Spectroscopic Characterization of the Uranium Carbonate Andersonite Na2Ca[UO2(CO3)3]·6H2O

Abstract

The uranium carbonate andersonite Na2Ca[UO2(CO3)3] x 6H2O was synthesized and identified with classical analytical and spectroscopic methods. The classical methods applied were powder X-ray diffraction (XRD), nitric acid digestion, and scanning electron microcopy combined with energy-dispersive spectroscopy (SEM/EDS). To characterize andersonite spectroscopically, time-resolved laser-induced fluorescence spectroscopy (TRLFS), X-ray photoelectron spectroscopy (XPS), and Fourier transform infrared spectroscopy (FT-IR) were used. Natural and synthetic andersonite samples were characterized with the nondestructive TRLFS by six fluorescence emission bands at 470.6, 486.1, 505.4, 526.7, 549.6, and 573.9 nm. In addition, andersonite was characterized by FT-IR measurements by the appearance of the asymmetric stretching vibration of the uranyl cation [v3(UO2(2+))] at 902 cm(-1) with a shoulder at 913 cm(-1). XPS measurements verified the composition of the synthetic andersonite sample.

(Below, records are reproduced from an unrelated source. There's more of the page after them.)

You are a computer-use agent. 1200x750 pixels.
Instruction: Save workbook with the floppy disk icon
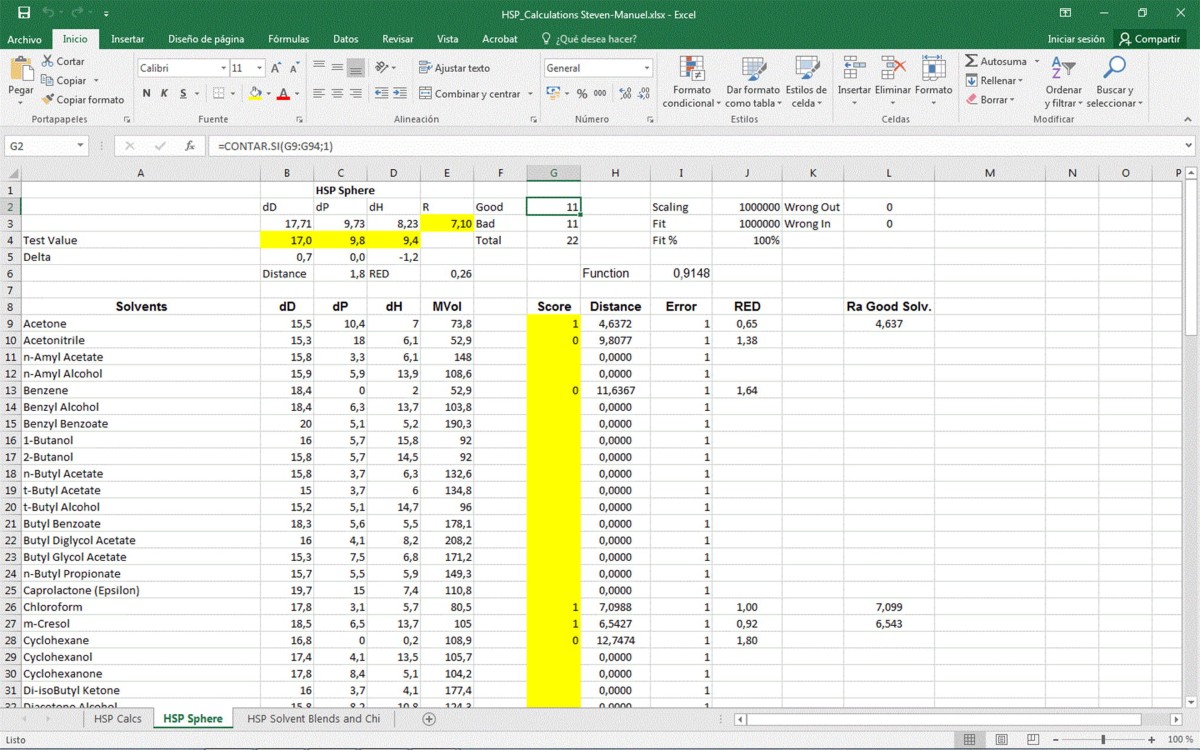pos(23,13)
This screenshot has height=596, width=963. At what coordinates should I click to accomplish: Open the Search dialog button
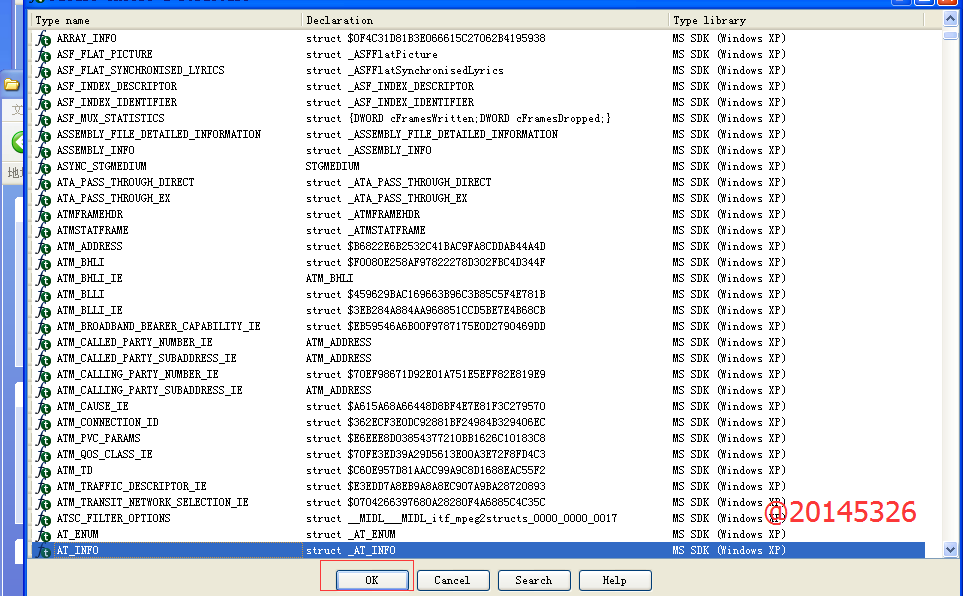533,580
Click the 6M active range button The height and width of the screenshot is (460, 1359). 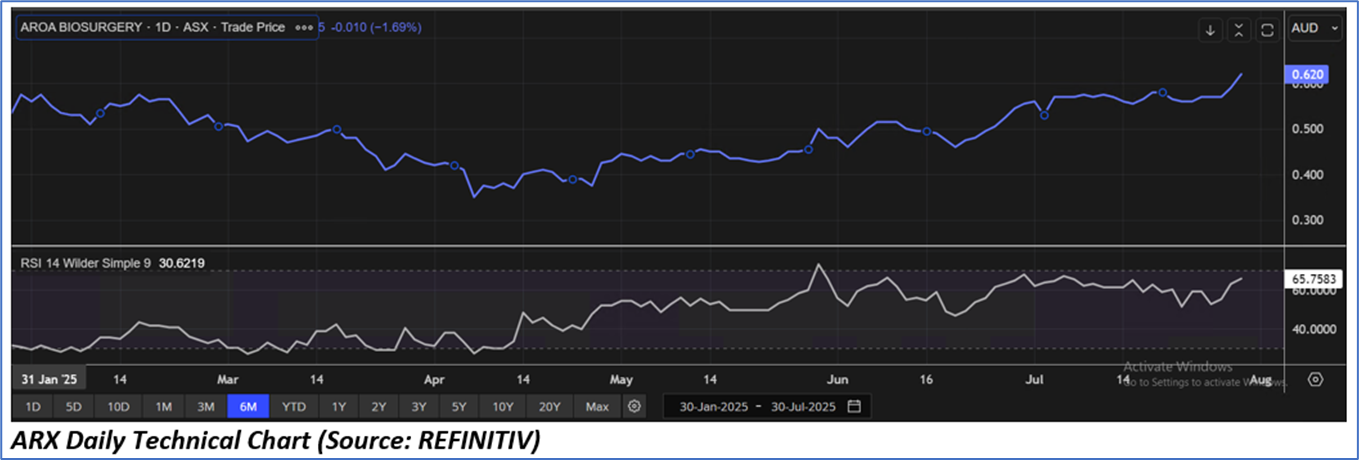point(248,407)
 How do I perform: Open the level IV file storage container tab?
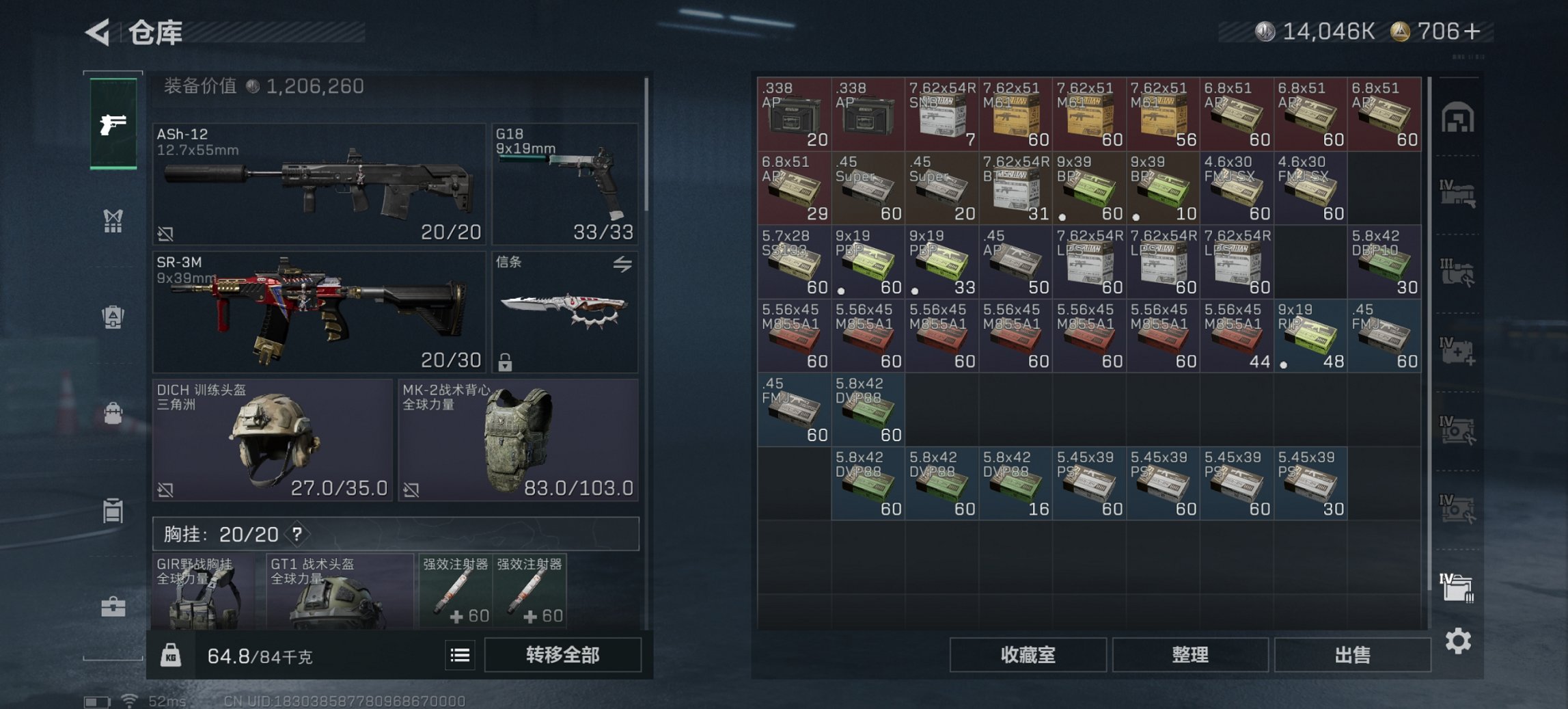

The measured intensity ratios of the XPS lines agree with the stoichiometry of Na2Ca[UO2(CO3)3] x 6H2O. The XPS features of the inner valence molecular orbitals are characteristic of the [UO2(CO3)3]4- structural moiety. These spectroscopic methods can be used to identify in a fingerprinting procedure secondary U(VI) phases in mixtures with other phases or as thin coatings on mineral and rock surfaces.